Last night I auditioned for a local theatre company that was producing a radio play version of "A Christmas Carol." Those following this blog know that I am huge fan of radio dramas, and I am currently working on a few of my own creation for Radio Hound Productions. So when I saw this posting on Craig's List, I submitted my information right away.
The actual audition went very well. Not as well as I wanted, but very well. I had imagined myself doing such a better job, but I wasn't really given the change to read for a whole lot of roles like I had imagined. They had us read the opening narration from the book, encouraging us to use a variety of different character voices so that the director could hear how we could use our voice. I went into the room with some planned characters, and then I allowed my voice to be flexible as I was reading the text, so much so that I was shifting performance with every sentence as I got near the end. But always switches that made sense in the context of the piece, I made sure of that. I tried to balance a natural sense of speaking with a heightened use of the text, and I think I did pretty well. I also made an effort to not merely affect "character voices" or "impressions" as I was reading; I tried to actually give different voices to different characters.
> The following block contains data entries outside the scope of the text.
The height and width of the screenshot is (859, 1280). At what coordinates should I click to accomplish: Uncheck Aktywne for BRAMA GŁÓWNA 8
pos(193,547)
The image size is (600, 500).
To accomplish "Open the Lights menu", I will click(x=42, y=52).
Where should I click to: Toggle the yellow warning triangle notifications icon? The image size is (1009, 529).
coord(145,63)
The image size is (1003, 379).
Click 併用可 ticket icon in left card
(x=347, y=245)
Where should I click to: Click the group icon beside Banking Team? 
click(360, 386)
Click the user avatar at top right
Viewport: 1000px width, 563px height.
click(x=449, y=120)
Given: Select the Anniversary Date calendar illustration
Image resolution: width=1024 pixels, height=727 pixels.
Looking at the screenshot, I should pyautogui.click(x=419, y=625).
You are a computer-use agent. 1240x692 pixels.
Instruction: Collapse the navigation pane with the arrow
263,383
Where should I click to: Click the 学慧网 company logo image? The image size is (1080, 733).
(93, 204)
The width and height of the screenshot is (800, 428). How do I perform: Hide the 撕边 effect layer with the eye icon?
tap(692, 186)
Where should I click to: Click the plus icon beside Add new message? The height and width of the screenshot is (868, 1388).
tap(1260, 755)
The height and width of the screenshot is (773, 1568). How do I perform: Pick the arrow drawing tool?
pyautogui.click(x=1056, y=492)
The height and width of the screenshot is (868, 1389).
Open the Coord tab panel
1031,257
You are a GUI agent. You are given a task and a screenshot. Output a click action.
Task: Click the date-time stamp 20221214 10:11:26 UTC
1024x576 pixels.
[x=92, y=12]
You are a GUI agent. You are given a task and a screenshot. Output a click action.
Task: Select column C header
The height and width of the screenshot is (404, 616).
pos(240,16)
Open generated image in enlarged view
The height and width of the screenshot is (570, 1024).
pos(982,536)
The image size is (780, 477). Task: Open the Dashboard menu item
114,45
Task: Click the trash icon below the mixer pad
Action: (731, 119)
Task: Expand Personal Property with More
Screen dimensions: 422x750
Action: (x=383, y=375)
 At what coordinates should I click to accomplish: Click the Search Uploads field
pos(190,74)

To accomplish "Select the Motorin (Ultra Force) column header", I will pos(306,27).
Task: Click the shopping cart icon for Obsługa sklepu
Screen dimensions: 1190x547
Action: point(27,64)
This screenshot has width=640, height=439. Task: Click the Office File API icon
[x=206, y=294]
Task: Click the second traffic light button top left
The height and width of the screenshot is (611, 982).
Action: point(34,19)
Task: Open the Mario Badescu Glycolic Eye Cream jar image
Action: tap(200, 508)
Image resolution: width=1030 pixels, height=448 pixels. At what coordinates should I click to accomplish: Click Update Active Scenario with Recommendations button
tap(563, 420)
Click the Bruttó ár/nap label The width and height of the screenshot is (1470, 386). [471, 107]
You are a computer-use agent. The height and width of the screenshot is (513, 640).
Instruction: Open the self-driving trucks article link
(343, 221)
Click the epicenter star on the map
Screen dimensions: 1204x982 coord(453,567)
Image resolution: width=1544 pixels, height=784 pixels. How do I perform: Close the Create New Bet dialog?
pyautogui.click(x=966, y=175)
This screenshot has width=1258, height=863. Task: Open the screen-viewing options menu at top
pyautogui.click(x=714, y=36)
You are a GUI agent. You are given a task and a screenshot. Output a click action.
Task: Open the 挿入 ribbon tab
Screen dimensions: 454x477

I tried to CHANGE my voice for every character instead of merely putting a mask over my voice.
After that first reading, they handed out sides, and they had me read the scene between Young Scrooge and his lady friend Belle during the ghost of Christmas Past sequence. In their adaptation, however, Young Scrooge had all of three lines, three short lines, and I had to do my best to generate a life and a character behind very simple sentences. I also got to do it twice with two different actresses, so I had a chance to try a different interpretation on the second time through. And, I won't lie, I kinda rocked. It's all the BBC Radio Adventures of Sherlock Holmes that I listen to on every long car trip.
I'll know about the audition by this weekend, either way. It was a fun time. I saw a whole bunch of people that I knew, I had a few free cookies, and I got some useful ideas for my own projects. After reading the sides, however, I wasn't as excited about their project as I was going into the audition. I had thought at first that they were doing an original script based on the novel, but since they had us read for a character named "Narrator," I'm guessing that's not the case. The script was more like a recitation of the book using actors as the character voices; that idea is cool, but not as cool to me as a fully dramatized radio play.
Either way, there aren't many modern companies that are doing anything like live radio drama, and I'd love to be a part of this show. You might say that I want to be on the actor side of the microphone before I have to be on the producer side of it. Which is, to say, the other side. The back side. The non-recording side. You get the idea.